Dataset excerpt
>>>
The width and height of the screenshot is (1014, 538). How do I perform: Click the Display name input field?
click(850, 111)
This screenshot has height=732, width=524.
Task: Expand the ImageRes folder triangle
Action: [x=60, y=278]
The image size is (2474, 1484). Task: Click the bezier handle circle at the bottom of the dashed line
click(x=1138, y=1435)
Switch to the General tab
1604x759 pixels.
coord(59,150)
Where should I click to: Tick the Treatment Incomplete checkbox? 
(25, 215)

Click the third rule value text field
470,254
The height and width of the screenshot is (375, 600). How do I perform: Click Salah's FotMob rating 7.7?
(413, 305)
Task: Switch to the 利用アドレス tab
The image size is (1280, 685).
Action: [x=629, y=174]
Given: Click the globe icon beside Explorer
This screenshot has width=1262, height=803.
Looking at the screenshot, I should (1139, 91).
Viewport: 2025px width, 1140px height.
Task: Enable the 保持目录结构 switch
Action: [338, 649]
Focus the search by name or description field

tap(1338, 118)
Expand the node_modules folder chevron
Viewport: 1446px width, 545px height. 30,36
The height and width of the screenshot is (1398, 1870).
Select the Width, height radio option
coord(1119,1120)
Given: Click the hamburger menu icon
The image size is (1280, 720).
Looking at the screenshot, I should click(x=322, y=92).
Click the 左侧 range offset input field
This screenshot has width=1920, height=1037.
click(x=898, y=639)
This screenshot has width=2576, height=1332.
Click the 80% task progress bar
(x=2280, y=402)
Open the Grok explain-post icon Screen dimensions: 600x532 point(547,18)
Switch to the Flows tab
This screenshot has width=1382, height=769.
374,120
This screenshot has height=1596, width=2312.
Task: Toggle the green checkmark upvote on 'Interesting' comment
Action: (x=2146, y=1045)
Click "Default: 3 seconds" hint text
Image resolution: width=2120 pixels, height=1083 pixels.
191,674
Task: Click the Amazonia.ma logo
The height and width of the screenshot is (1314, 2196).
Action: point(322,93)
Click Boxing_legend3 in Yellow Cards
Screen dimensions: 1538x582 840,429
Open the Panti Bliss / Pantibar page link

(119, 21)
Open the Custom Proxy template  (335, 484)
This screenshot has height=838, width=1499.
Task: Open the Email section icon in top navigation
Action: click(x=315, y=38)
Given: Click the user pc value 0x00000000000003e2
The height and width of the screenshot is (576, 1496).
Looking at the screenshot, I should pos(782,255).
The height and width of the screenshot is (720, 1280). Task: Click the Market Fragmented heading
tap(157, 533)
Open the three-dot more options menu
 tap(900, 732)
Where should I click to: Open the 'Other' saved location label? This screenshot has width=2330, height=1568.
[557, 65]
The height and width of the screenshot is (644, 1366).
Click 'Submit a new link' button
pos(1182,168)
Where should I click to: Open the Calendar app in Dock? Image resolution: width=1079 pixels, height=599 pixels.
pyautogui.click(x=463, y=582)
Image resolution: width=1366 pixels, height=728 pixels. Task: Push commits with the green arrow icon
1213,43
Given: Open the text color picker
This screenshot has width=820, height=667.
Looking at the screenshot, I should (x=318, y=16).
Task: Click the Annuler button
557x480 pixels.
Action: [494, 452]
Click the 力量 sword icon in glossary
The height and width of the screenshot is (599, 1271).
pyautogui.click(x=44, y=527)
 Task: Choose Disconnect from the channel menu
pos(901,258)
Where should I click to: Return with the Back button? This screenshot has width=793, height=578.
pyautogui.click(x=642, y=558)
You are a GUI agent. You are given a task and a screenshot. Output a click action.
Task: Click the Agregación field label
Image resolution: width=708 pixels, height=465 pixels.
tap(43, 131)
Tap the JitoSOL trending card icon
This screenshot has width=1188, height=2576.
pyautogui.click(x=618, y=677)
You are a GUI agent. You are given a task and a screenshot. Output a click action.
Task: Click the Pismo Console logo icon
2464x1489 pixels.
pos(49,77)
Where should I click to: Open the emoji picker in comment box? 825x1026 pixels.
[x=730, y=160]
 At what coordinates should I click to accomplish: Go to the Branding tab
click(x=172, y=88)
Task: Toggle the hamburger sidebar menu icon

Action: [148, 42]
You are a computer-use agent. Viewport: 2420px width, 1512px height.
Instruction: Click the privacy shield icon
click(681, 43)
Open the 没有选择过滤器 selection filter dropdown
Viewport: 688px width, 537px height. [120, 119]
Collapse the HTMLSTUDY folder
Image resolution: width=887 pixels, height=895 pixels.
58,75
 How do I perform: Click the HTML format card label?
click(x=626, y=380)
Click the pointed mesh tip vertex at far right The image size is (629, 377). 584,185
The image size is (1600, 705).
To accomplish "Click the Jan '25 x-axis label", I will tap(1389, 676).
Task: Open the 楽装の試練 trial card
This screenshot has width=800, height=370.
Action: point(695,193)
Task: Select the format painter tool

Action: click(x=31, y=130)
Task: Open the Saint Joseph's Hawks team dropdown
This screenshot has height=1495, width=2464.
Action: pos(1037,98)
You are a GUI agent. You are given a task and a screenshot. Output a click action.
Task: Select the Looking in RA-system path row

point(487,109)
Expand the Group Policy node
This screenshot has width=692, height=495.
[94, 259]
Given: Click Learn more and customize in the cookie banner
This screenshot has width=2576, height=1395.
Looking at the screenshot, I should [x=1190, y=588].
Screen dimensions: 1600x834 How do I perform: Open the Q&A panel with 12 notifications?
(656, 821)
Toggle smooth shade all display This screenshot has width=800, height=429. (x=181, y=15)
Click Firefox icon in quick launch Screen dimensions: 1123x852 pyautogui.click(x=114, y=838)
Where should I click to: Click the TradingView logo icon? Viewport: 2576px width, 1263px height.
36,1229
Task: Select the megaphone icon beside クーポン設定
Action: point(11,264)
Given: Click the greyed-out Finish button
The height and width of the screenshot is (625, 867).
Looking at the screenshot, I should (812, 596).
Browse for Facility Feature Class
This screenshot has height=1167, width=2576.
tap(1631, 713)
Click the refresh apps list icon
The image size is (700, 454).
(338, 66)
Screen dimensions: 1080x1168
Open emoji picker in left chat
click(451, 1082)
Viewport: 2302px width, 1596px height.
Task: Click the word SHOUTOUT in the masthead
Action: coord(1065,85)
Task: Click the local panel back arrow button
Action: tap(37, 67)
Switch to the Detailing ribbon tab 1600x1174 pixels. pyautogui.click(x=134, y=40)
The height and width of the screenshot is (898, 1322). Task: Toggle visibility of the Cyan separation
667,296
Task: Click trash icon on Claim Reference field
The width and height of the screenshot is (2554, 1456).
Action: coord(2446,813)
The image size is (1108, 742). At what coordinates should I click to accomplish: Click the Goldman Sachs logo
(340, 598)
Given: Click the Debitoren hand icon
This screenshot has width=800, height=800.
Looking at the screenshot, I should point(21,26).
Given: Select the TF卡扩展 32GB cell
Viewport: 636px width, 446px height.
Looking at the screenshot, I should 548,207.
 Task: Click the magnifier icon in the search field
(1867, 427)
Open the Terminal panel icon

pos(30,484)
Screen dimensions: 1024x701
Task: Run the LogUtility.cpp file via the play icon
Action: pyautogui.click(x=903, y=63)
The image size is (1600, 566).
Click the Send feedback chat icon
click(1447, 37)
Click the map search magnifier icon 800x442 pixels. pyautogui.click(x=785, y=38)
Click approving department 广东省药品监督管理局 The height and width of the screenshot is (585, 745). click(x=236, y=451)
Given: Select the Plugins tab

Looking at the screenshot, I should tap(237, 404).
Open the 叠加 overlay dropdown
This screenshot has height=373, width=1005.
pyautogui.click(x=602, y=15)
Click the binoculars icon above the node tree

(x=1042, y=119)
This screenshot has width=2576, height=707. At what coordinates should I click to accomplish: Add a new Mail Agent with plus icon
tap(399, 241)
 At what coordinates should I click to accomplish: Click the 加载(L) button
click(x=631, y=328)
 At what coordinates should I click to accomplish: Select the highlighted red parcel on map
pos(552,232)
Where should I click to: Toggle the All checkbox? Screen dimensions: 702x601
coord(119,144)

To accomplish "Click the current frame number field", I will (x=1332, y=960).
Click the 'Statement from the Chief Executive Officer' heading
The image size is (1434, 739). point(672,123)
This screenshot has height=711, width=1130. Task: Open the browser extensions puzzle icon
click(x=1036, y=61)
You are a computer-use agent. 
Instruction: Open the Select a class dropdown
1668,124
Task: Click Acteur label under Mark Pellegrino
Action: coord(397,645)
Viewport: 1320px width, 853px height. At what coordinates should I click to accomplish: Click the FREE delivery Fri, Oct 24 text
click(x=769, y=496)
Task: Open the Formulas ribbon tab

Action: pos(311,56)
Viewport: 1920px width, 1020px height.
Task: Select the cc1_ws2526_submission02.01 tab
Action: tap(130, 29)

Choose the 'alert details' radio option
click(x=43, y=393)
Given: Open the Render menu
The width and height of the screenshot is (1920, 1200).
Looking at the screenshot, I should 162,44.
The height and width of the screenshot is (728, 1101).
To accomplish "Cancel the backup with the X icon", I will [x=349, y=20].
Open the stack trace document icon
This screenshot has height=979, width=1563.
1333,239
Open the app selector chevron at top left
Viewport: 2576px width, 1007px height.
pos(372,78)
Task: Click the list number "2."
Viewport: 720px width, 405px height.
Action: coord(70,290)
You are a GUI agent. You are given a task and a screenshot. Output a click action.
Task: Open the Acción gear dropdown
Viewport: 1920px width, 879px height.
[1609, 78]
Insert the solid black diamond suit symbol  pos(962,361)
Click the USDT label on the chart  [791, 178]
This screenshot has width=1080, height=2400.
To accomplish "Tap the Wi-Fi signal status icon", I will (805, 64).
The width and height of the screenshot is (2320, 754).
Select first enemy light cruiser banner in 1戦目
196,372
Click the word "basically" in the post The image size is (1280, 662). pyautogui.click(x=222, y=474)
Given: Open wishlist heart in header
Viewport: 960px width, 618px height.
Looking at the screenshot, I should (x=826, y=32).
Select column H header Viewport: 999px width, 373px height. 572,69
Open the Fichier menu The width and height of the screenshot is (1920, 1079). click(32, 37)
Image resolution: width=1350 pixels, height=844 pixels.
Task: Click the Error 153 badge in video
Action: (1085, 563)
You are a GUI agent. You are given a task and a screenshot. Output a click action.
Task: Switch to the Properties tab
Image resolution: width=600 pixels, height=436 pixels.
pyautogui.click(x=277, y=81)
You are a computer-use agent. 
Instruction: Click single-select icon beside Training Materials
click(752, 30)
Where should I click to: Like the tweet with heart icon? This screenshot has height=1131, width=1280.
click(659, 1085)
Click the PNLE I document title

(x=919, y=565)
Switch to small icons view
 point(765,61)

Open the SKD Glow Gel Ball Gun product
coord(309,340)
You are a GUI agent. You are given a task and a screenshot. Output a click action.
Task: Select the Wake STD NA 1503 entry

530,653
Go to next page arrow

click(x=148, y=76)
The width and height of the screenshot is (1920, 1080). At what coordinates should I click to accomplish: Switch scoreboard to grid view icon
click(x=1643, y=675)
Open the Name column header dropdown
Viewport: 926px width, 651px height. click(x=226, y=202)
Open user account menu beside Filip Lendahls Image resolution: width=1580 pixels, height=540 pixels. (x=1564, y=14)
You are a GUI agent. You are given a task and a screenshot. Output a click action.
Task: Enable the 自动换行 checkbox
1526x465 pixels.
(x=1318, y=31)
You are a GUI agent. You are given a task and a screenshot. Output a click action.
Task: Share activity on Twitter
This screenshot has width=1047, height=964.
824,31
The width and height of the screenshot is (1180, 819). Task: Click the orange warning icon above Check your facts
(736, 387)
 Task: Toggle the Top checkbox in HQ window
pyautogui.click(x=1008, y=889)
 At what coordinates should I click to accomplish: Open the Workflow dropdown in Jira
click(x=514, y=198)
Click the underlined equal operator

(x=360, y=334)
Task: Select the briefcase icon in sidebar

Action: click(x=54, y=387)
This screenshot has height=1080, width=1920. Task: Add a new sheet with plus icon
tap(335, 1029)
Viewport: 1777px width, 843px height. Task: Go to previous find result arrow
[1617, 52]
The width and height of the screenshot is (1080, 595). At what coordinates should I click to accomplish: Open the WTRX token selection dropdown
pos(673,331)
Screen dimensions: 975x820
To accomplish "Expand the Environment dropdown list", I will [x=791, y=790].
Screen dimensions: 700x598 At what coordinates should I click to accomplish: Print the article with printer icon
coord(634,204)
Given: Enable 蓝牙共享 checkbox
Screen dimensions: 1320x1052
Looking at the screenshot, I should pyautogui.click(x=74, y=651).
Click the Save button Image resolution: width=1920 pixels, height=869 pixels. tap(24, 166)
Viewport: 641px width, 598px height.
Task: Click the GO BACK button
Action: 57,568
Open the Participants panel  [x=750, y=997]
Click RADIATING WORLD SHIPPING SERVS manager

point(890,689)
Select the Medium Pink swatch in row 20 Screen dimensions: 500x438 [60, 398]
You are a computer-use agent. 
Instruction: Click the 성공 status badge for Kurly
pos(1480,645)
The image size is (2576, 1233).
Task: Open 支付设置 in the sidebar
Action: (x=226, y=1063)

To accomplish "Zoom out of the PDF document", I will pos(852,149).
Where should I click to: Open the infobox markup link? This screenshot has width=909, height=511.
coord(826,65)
<<<
__TASK__. Can you copy out the items, unchanged, from the first line through the line with "Looking at the screenshot, I should click(x=322, y=92).", including that line?

__THE ANSWER__.
The width and height of the screenshot is (1014, 538). How do I perform: Click the Display name input field?
click(850, 111)
This screenshot has height=732, width=524.
Task: Expand the ImageRes folder triangle
Action: [x=60, y=278]
The image size is (2474, 1484). Task: Click the bezier handle circle at the bottom of the dashed line
click(x=1138, y=1435)
Switch to the General tab
1604x759 pixels.
coord(59,150)
Where should I click to: Tick the Treatment Incomplete checkbox? 
(25, 215)

Click the third rule value text field
470,254
The height and width of the screenshot is (375, 600). How do I perform: Click Salah's FotMob rating 7.7?
(413, 305)
Task: Switch to the 利用アドレス tab
The image size is (1280, 685).
Action: [x=629, y=174]
Given: Click the globe icon beside Explorer
This screenshot has width=1262, height=803.
Looking at the screenshot, I should (1139, 91).
Viewport: 2025px width, 1140px height.
Task: Enable the 保持目录结构 switch
Action: [338, 649]
Focus the search by name or description field

tap(1338, 118)
Expand the node_modules folder chevron
Viewport: 1446px width, 545px height. 30,36
The height and width of the screenshot is (1398, 1870).
Select the Width, height radio option
coord(1119,1120)
Given: Click the hamburger menu icon
The image size is (1280, 720).
Looking at the screenshot, I should click(x=322, y=92).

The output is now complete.